### What you have to do
The reply should hold every line of the data, unchanged and complete.

Material to process START

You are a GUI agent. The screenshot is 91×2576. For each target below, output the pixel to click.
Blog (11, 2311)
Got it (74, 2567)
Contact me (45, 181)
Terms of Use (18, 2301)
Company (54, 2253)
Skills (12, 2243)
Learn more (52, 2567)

Material to process END

### Response to the exercise
You are a GUI agent. The screenshot is 91×2576. For each target below, output the pixel to click.
Blog (11, 2311)
Got it (74, 2567)
Contact me (45, 181)
Terms of Use (18, 2301)
Company (54, 2253)
Skills (12, 2243)
Learn more (52, 2567)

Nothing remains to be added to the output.